:: About this exercise ::
Your reply should hold only the lines from the records below where "agent" occurs.

++++ Data in this exercise ++++

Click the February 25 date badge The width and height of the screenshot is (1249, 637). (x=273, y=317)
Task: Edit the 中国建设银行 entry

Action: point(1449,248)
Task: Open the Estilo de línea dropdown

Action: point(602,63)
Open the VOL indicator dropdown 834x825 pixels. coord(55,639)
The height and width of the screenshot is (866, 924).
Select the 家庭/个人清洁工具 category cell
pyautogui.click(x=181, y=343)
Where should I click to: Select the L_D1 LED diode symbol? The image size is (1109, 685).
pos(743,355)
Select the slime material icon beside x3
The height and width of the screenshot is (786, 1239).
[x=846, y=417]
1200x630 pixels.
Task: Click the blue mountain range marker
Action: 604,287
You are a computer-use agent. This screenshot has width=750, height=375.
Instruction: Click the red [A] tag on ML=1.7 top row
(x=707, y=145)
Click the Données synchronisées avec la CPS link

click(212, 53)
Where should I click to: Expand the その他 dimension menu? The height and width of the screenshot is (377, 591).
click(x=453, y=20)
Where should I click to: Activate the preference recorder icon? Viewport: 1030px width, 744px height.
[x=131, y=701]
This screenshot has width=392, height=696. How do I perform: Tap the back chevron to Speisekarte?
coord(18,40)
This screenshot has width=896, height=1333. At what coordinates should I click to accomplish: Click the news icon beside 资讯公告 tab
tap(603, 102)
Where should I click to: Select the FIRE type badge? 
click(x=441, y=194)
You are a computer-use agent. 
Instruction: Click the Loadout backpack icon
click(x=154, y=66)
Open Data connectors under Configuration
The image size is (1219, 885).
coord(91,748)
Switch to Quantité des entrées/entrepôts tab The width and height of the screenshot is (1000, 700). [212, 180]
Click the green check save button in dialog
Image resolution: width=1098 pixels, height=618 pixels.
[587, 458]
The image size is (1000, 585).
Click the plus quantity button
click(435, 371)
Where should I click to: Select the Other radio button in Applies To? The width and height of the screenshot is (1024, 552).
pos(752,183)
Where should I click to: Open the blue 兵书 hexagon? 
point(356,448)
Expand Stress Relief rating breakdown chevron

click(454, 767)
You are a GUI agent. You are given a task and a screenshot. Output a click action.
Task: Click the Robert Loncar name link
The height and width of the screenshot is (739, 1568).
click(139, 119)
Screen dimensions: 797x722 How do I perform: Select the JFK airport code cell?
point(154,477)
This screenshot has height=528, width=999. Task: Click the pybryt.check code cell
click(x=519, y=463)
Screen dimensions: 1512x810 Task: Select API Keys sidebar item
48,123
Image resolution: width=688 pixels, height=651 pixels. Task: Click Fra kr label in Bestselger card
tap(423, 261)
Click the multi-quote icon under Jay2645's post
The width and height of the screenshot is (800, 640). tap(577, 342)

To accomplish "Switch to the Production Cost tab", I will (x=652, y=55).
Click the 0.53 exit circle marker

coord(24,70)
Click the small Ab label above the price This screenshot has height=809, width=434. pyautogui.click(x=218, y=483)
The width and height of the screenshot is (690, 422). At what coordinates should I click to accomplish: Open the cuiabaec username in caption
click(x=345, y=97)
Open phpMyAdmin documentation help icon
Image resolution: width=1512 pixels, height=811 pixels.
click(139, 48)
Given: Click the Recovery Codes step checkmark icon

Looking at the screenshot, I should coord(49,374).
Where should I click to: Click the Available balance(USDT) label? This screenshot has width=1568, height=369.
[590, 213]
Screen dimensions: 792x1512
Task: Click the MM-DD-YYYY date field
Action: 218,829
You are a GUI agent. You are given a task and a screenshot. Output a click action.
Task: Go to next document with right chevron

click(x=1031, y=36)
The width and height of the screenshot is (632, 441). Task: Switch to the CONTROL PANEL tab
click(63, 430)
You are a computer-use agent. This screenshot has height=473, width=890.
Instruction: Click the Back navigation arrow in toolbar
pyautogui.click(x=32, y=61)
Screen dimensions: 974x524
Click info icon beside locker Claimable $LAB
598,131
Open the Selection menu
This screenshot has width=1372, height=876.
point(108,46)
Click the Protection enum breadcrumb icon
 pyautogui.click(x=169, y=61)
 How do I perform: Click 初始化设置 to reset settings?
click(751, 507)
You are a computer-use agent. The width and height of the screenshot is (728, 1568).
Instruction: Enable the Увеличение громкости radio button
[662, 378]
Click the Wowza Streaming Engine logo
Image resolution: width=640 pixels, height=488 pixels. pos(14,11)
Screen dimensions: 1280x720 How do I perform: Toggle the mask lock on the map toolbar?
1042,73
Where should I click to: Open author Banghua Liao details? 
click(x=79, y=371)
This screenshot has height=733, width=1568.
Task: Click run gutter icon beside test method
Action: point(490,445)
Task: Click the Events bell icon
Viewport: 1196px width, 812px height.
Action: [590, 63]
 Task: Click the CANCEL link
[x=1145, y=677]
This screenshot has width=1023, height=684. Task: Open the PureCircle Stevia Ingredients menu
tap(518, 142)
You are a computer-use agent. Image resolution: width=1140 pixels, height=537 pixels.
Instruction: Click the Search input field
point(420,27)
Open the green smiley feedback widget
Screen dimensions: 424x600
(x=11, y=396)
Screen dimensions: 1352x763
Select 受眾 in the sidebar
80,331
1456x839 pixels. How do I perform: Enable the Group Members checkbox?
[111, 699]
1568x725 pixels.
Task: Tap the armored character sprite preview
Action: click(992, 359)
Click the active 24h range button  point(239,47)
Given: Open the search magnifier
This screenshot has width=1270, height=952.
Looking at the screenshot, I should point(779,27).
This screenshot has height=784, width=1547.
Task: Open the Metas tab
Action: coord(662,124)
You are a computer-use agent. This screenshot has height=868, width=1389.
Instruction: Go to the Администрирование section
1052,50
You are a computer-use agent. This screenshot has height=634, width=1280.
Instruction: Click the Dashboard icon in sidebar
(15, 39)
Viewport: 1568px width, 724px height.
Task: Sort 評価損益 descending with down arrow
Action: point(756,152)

++++

:: Answer section ::
You are a computer-use agent. This screenshot has width=750, height=375.
You are a computer-use agent. 
You are a GUI agent. You are given a task and a screenshot. Output a click action.
You are a GUI agent. You are given a task and a screenshot. Output a click action.
You are a computer-use agent. This screenshot has height=473, width=890.
You are a computer-use agent. The width and height of the screenshot is (728, 1568).
You are a computer-use agent. Image resolution: width=1140 pixels, height=537 pixels.
You are a computer-use agent. This screenshot has height=868, width=1389.
You are a computer-use agent. This screenshot has height=634, width=1280.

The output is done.